After reaching a $16.5 billion loan agreement with Kiev to shore up Ukraine’s teetering economy, the International Monetary Fund said on Sunday it would finalize a deal with Budapest in the next few days to bolster Hungary’s near-term stability.
Facing the worst global financial crisis since the 1930s, emerging Europe has watched foreign investors once bullish on the region’s prospects of strong economic growth and deeper integration into the European Union dump their assets.
In particular, there is concern that countries like Ukraine and EU members Hungary, Romania, Bulgaria and the Baltic states may not be able to handle their large foreign debt burdens, which could spark financial crises.
News of Hungary’s IMF deal sent the forint 2 percent higher. The currency’s almost 20 percent dive in the last month had spooked investors across the ex-communist bloc, previously seen as safer than most other emerging economies.
“The purpose ... is to create a safety net for Hungary,” Prime Minister Ferenc Gyurcsany said.
Turkey’s central bank governor said he would welcome some form of arrangement with the IMF, adding to growing calls for the government to strike a deal.
Budapest turned to the IMF to shore up its markets after investors sold off Hungarian assets on worries over its banking system and the financing of its large external debt.
Ratings agency Standard & Poor’s cited just such a reason when it cut Romania’s sovereign rating to junk status on Monday and said its outlook was negative, sending the leu currency 3 percent lower to a 10-day low against the euro.
It also cut to stable from positive its outlook for Poland — where a deputy finance minister warned of capital flight on Monday from Polish units to their euro zone-based owners — due to falling international markets and tightening credit.

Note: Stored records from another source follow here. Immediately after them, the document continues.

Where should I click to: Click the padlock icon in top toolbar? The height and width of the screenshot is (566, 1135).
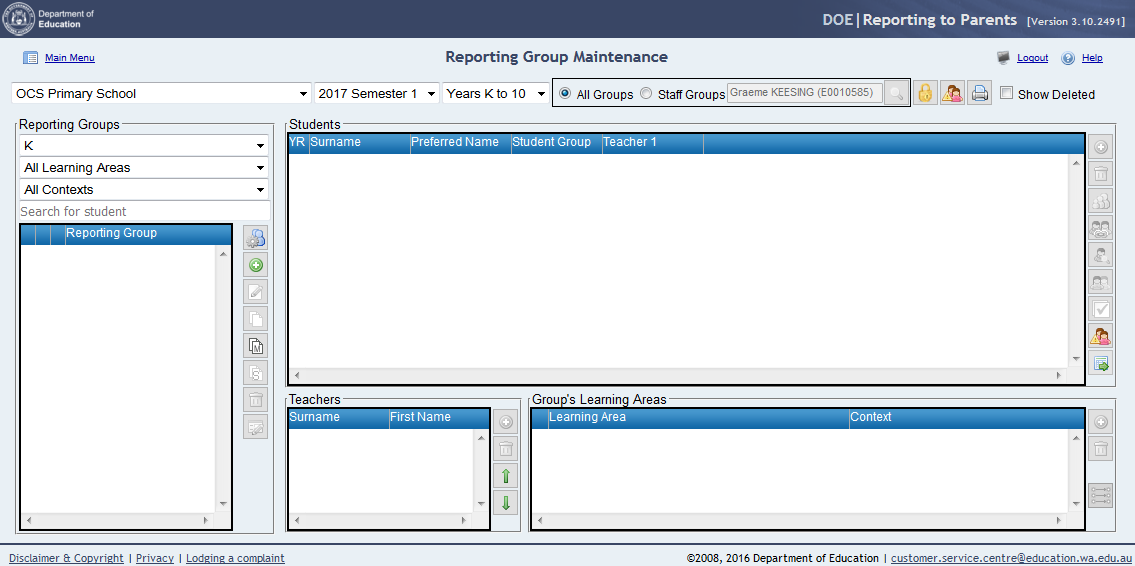click(925, 93)
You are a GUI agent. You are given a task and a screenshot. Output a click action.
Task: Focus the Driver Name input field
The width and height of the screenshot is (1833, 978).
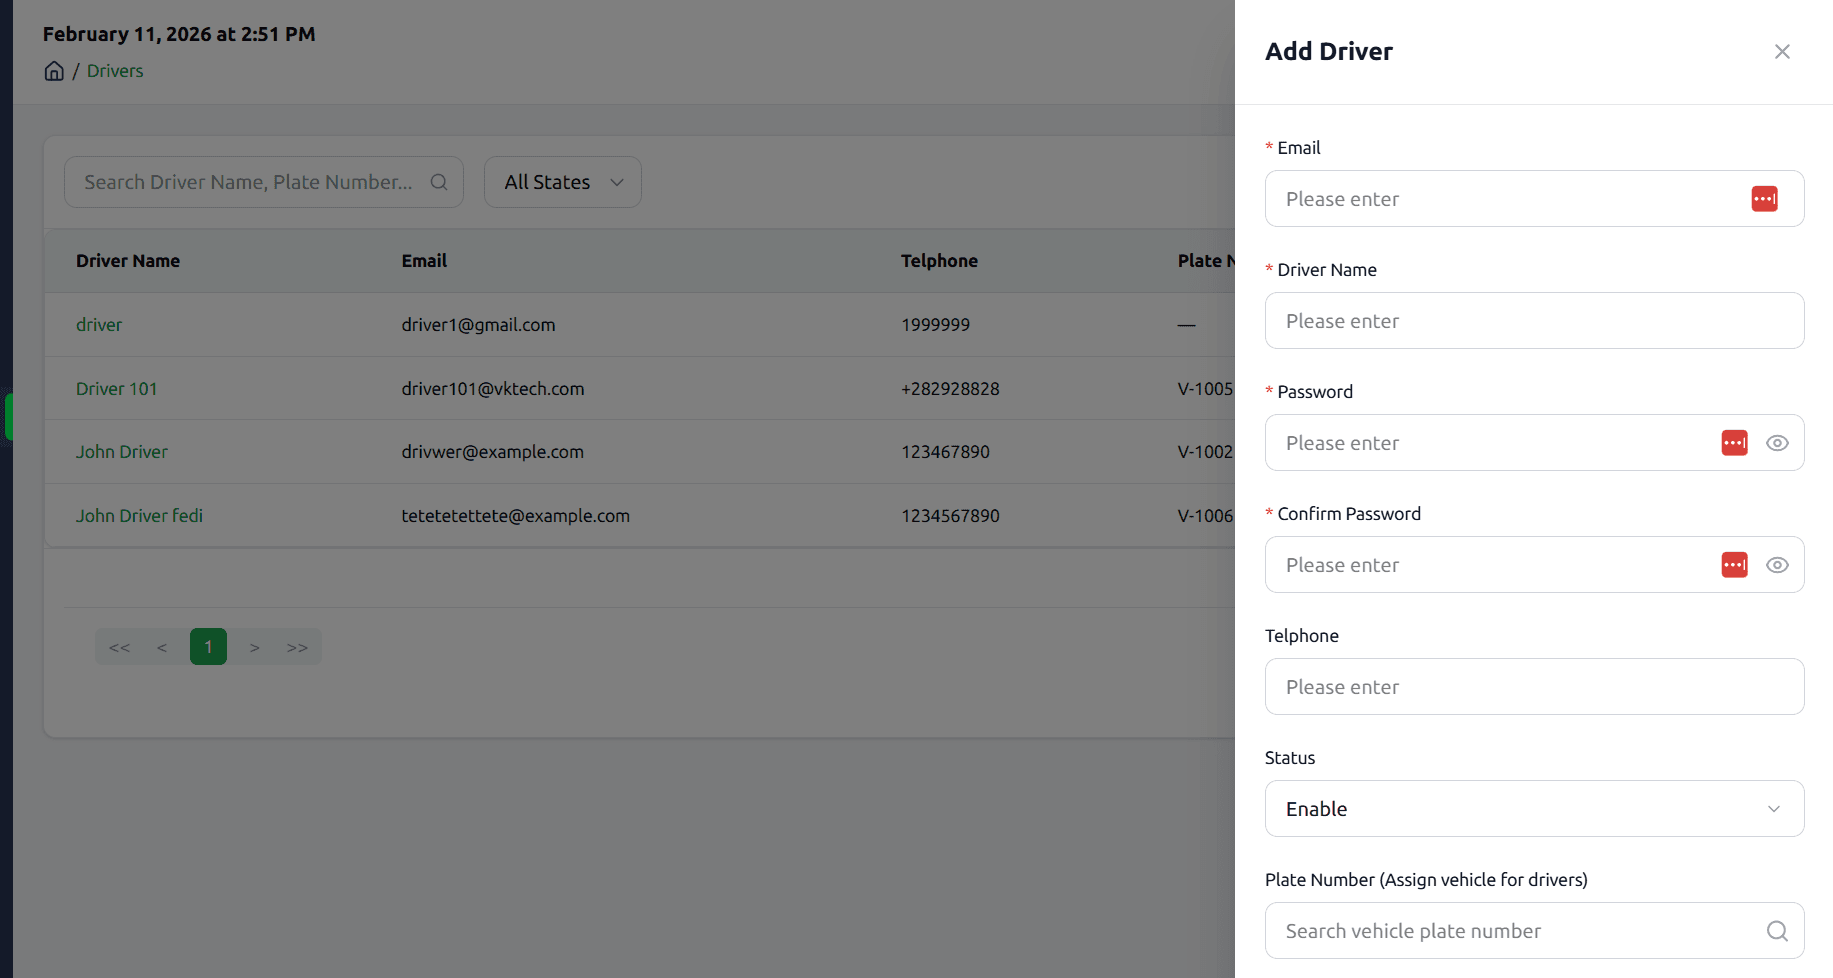click(1533, 321)
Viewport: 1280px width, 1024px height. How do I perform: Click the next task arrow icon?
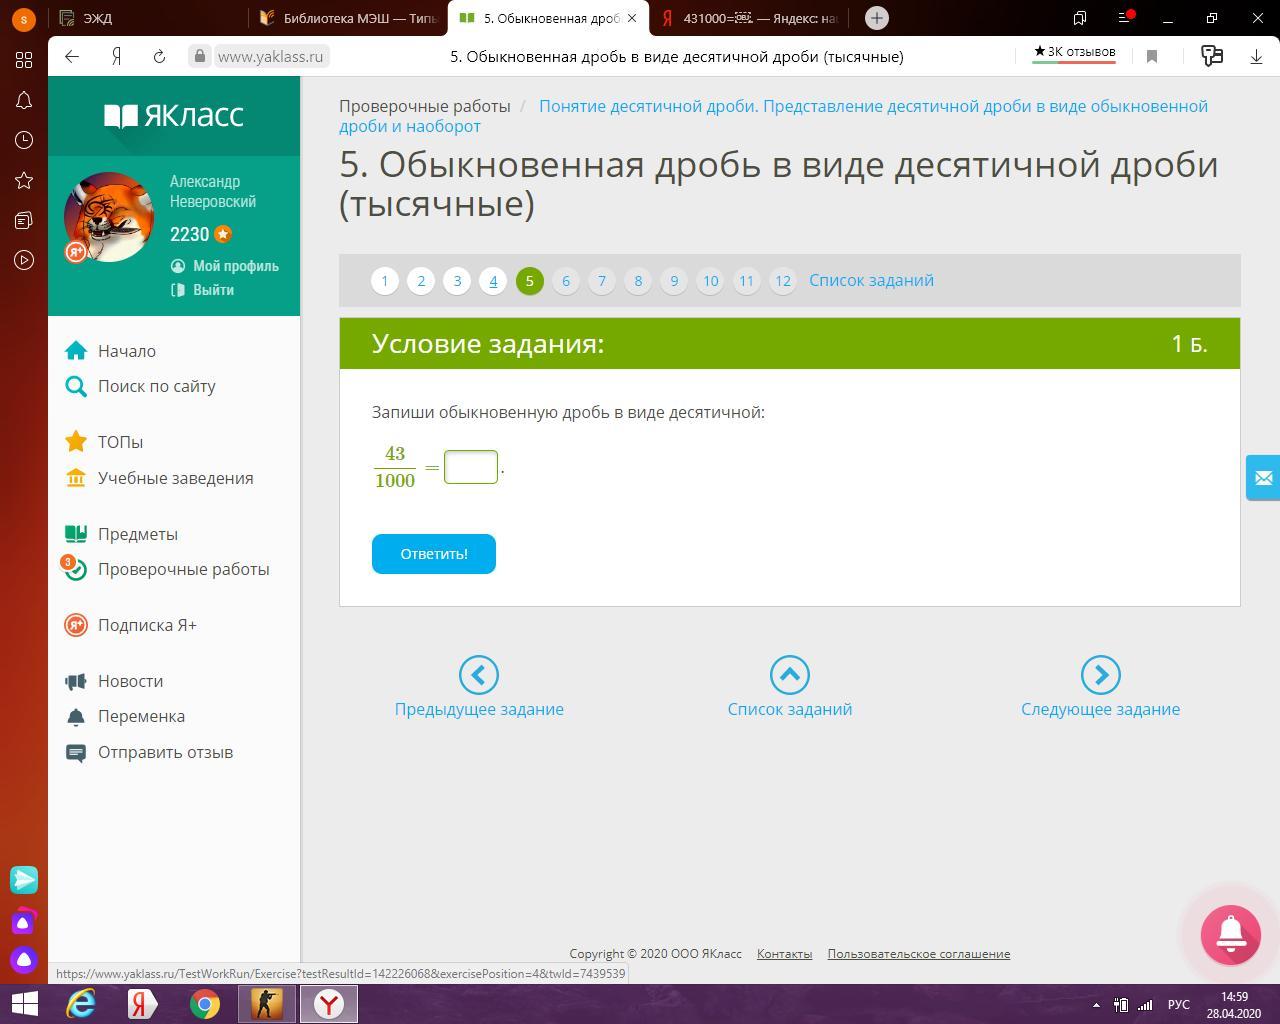(x=1100, y=675)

S&P said it had cut Romania because of mounting risks to its real economy due to rising private sector debt and a dependency on its need to borrow on increasingly uncertain foreign markets.
It said policymakers had ignored warnings and were instead focused on general elections scheduled for November 30.
The IMF did not disclose the size of its package for Hungary, but analysts said it should be over $10 billion, based on the IMF’s agreement in principle with Ukraine to a $16.5 billion standby loan, also announced on Sunday.
“The policies Hungary envisages justify an exceptional level of access to Fund resources,” IMF Managing Director Dominique Strauss-Kahn said in a statement.
Analysts said the Hungarian package could give support to the forint in the short term and would likely set conditions for the government to tighten state spending further.
“The package will be fairly large, an amount exceeding $10 billion,” said Eszter Gargyan at Citigroup. “Hopefully it will have conditions which would require structural changes to ensure a sustainable fiscal position.”
Providing a shot in the arm for Hungary’s ailing economy, Germany’s Daimler signed a deal with the government to invest 800 million euros ($995.4 million) in a new plant that will produce over 100,000 compact cars a year from 2012.
Despite improved sentiment, Hungary’s debt agency scrapped a two-month T-bill auction on Monday as demand has remained low, and the stock market was down 6.9 percent.
Hungary’s government and central bank have scrambled to reassure investors that the foreign-dominated banking system is stable and have tried to jump start the all-but-frozen markets for foreign currency swaps and government bonds.
The main problem is a strong demand for FX funding, particularly in euro and Swiss francs, in the banking sector after a boom in lending to households and companies.